Glacier National Park - The park was disappointing to say the least. Let me preface what I’m about to say by stating that we only saw the first 16 miles of the infamous “going to the sun road” due to the road being closed because of a winter storm that hit a week ago. Before heading into the park we called around for bear spray rentals. Every rental place was closed for the season and our only apparent option was to purchase a can for $45. That seemed like too much as this was the last park that has grizzlies and $45 for one day was out of the question. Sylvie had a great idea and called some lodges. We found one lodge that said they would lend us a few bear sprays for the day. We picked them up on our way into the park. They told us they have so many extras because their guests buy them but can’t bring them back on the planes so they leave them at the lodge.
Shortly after entering the park we turned off to the side of the road to take a look at a map.

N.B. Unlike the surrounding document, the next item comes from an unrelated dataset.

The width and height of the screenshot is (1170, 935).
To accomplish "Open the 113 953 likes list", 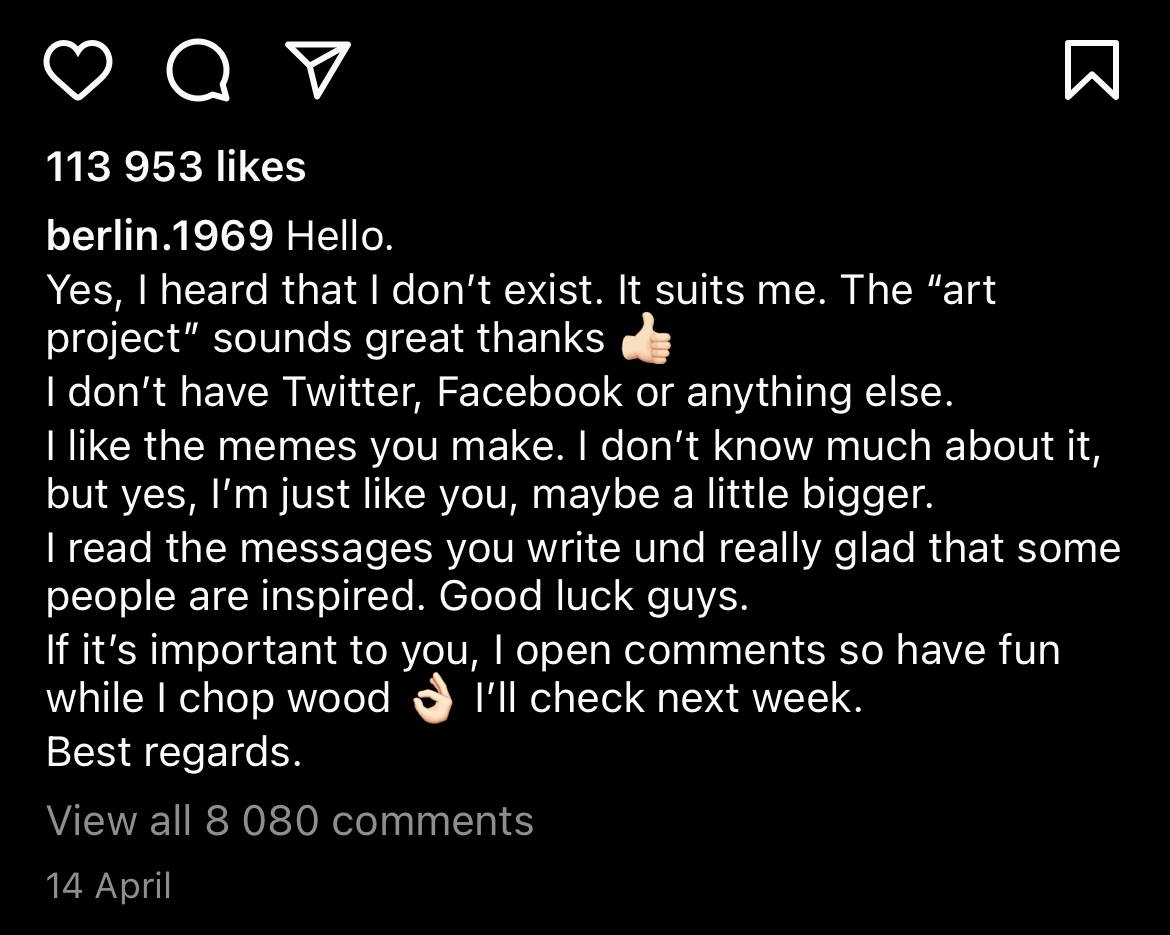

No less than a minute after pulling over a car or two pulled up behind us. I could see both drivers and passengers looking out of their windows in desperate hope to spot some wildlife. After 30 seconds they pulled back onto the road. I laughed to myself thinking that whenever a person pulls off a main road in any national park every car lagging behind immediately assumes that that first car has spotted something so they pull off as well.
Our hike to Avalanche Lake was nice but the scenery was not world class. I think Patagonia and the Himalayas spoiled us, but who knows. Perhaps the park is better before the winter storm hit.
We spent each night by the fire and eating home-cooked healthy meals.
One of the more interesting observations I’ve made during our cross country road trip has been the political ‘hot topics’ that various regions seems to focus on. Between Hulu, Youtube, street-side advertisements, and radio placements, I’ve been inundated with political messages about key Montana (and other regional) voting points. It seems that the largest issue up for debate in the 2018 November elections is the republican party wanting to privatize public land. The use of public land is huge in that part of the country. People use the lands for hunting, fishing, hiking, and a handful of other recreational purposes. I’m a firm believer that there should be land designated for public use. What a horrible place to live where everything is ‘owned’ by a private entity. The thought that a person (or company) can own a piece of land that has existed before humans could even wipe their own asses makes me cringe. As if our land is not part of a more complex ecosystem and we can just parcel it out for our endless (and mindless) consumption. Well I won’t be part of that!
On a lighter note Montana does not have sales tax!